Policy Documents

Oklahoma's Small Private Sector Masks True Tax Burden

Scott Moody and Wendy P. Warcholik –
May 3, 2011

With April 15 behind us, the dreadful thoughts of taxes will soon fade from memory. Yet personal income taxes are only a small part of the tax load that all Oklahomans must bear. This means that paying taxes is really a year-round affair, which makes understanding the tax burden a difficult task.

Building on previous research we have done on Oklahoma’s tax system, in this article we will look at how long it takes the average Oklahoman to pay his or her state and local (S&L) government tax bill. To fully answer that question we must first delve into determining the proper measure of the “tax burden.”*

Under standard tax burden calculations, Oklahoma’s S&L tax burden as a percent of personal income was 9 percent in 2008. Relative to all other states, Oklahoma has only the 43rd highest S&L tax burden in the country, and is below the national average of 10.5 percent. Regionally, Oklahoma ranks on par with Colorado (44th), Missouri (45th), and Texas (46th) and better than Arkansas (31st), Kansas (21st), and New Mexico (8th).

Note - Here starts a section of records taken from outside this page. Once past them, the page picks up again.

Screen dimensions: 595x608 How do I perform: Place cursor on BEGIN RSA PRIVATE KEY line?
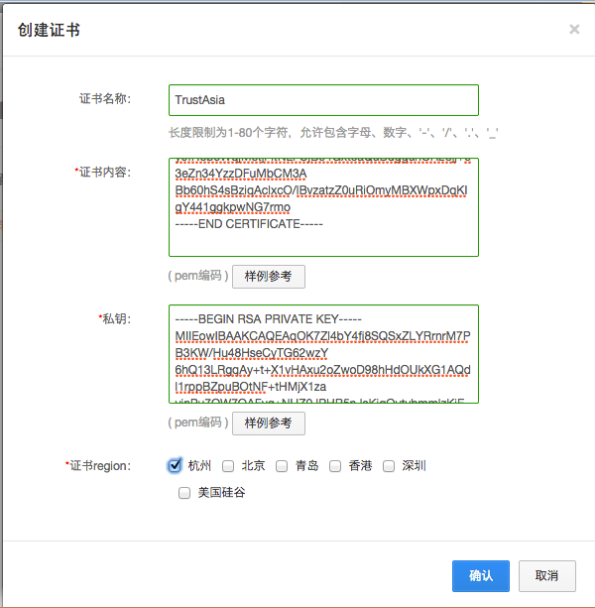[268, 319]
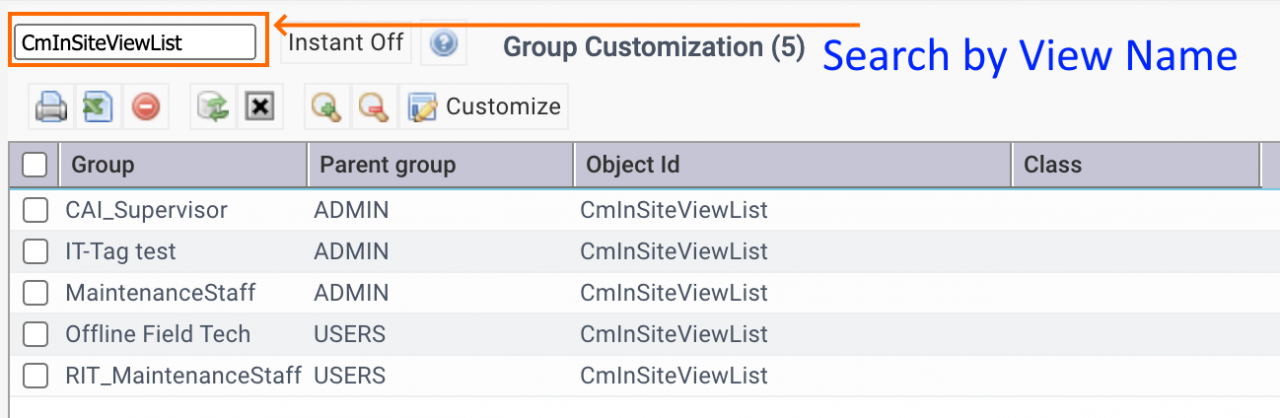Click the magnifier add-filter icon
This screenshot has width=1280, height=418.
pyautogui.click(x=326, y=107)
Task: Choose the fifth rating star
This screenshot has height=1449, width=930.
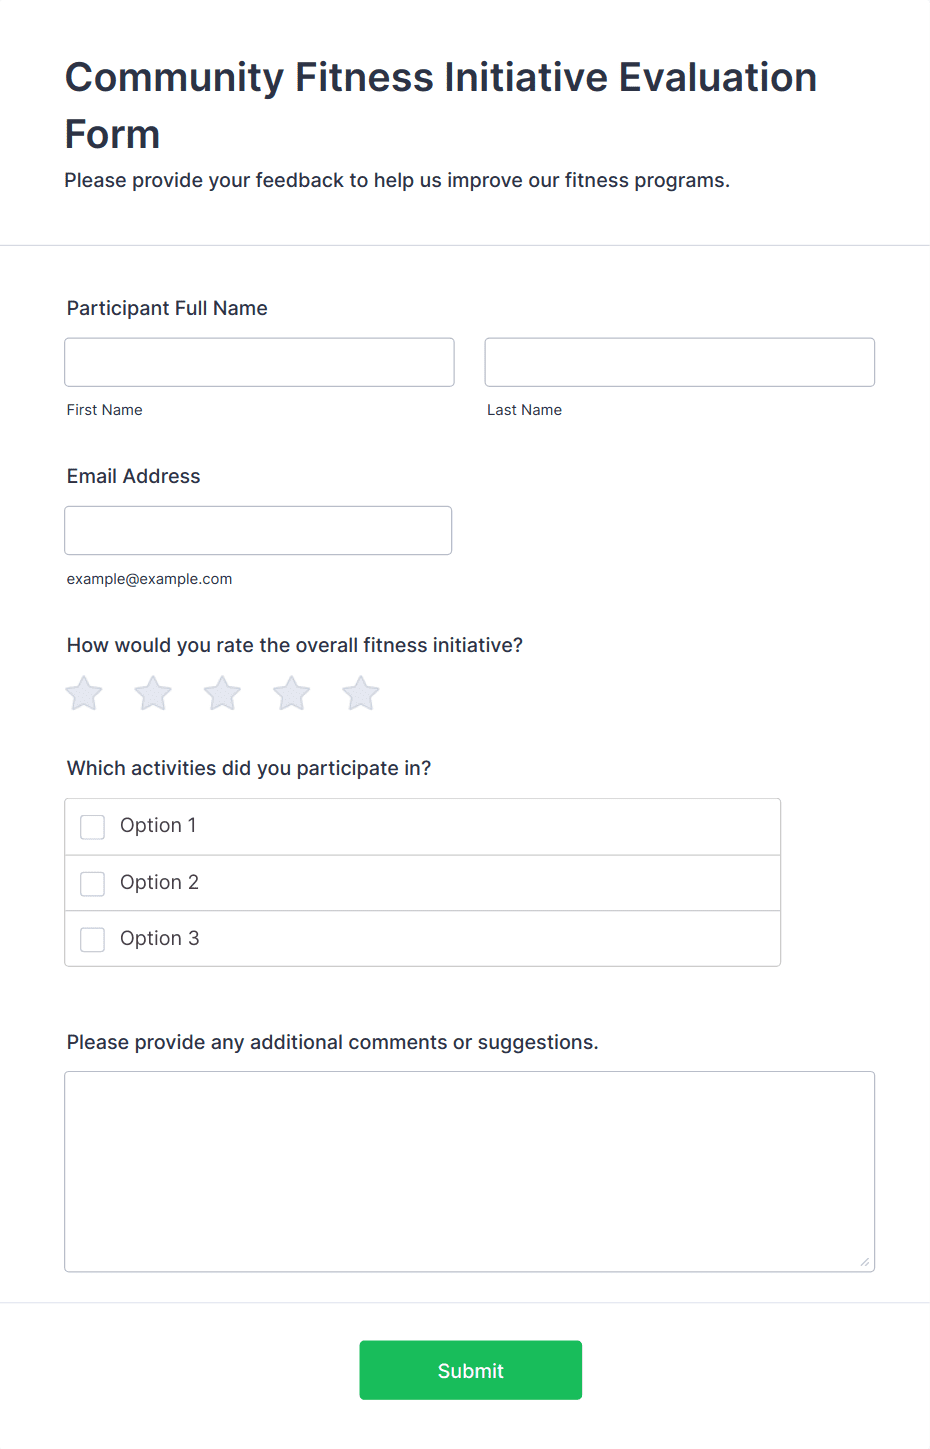Action: click(361, 693)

However, this standard methodology is imperfect because personal income includes both private and public sector sources of income. Yet the distinction between the two sectors is important because only the private sector creates new income. The public sector can only redistribute income through taxes and spending. More specifically, public sector spending consists of personal current transfer receipts (Medicare, Medicaid, Social Security, etc.) and government employee compensation (federal, state, and local).